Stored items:
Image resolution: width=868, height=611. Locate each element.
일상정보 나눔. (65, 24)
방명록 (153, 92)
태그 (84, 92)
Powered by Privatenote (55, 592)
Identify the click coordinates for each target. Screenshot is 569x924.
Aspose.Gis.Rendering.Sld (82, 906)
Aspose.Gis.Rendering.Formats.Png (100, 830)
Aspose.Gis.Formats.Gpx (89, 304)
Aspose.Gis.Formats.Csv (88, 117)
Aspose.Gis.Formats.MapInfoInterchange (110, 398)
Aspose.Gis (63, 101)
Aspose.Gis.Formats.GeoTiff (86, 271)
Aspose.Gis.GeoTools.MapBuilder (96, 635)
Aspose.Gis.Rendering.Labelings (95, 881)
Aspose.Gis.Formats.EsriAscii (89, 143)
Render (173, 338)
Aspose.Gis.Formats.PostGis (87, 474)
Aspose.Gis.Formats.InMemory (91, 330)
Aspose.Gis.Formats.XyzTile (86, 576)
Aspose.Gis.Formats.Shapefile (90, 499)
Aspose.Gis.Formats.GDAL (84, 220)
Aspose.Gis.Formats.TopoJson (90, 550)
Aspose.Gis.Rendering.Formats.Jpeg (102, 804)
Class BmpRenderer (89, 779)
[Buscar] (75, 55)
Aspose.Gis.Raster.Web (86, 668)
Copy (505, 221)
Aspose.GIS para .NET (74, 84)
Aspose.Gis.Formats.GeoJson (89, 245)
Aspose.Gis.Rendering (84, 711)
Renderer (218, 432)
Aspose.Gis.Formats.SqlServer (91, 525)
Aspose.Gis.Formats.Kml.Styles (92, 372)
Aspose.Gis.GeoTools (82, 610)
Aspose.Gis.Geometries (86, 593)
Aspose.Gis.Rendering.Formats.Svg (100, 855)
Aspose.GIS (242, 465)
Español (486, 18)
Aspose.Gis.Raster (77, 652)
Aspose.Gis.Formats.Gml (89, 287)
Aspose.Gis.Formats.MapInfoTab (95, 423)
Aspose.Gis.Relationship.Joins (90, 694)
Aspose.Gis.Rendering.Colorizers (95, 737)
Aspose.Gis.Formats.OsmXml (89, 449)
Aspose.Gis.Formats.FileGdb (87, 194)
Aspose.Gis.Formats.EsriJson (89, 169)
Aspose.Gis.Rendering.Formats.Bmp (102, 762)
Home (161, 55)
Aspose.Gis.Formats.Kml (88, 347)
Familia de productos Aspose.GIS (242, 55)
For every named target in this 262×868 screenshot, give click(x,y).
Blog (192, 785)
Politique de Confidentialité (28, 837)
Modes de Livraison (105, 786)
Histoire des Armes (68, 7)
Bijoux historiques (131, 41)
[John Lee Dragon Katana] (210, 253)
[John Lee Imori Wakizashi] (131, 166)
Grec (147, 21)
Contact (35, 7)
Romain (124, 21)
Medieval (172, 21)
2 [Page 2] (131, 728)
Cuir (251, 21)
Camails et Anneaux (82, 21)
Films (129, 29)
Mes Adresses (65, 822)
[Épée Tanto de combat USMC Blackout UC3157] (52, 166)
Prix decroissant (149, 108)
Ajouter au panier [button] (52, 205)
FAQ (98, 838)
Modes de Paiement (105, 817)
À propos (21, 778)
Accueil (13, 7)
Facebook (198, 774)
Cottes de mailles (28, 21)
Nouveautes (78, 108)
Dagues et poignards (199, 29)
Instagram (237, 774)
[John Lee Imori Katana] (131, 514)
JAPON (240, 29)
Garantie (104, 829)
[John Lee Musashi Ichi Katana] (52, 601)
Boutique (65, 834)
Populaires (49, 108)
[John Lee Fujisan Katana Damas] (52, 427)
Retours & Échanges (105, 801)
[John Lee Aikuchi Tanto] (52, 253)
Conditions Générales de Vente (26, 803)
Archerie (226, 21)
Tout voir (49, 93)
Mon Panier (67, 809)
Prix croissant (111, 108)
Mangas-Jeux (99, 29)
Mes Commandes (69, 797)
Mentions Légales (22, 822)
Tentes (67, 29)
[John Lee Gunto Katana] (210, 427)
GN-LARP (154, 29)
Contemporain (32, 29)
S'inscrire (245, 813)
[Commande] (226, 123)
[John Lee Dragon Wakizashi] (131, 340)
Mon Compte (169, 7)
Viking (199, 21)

▶ **WHAT THE TASK ASKS**: Copy the lines from the line with "Aspose.Gis (63, 101)" to the line with "Aspose.Gis.Formats.XyzTile (86, 576)", including both.

▶ **ANSWER BELOW**:
Aspose.Gis (63, 101)
Aspose.Gis.Formats.GeoTiff (86, 271)
Aspose.Gis.GeoTools.MapBuilder (96, 635)
Aspose.Gis.Rendering.Labelings (95, 881)
Aspose.Gis.Formats.EsriAscii (89, 143)
Render (173, 338)
Aspose.Gis.Formats.PostGis (87, 474)
Aspose.Gis.Formats.InMemory (91, 330)
Aspose.Gis.Formats.XyzTile (86, 576)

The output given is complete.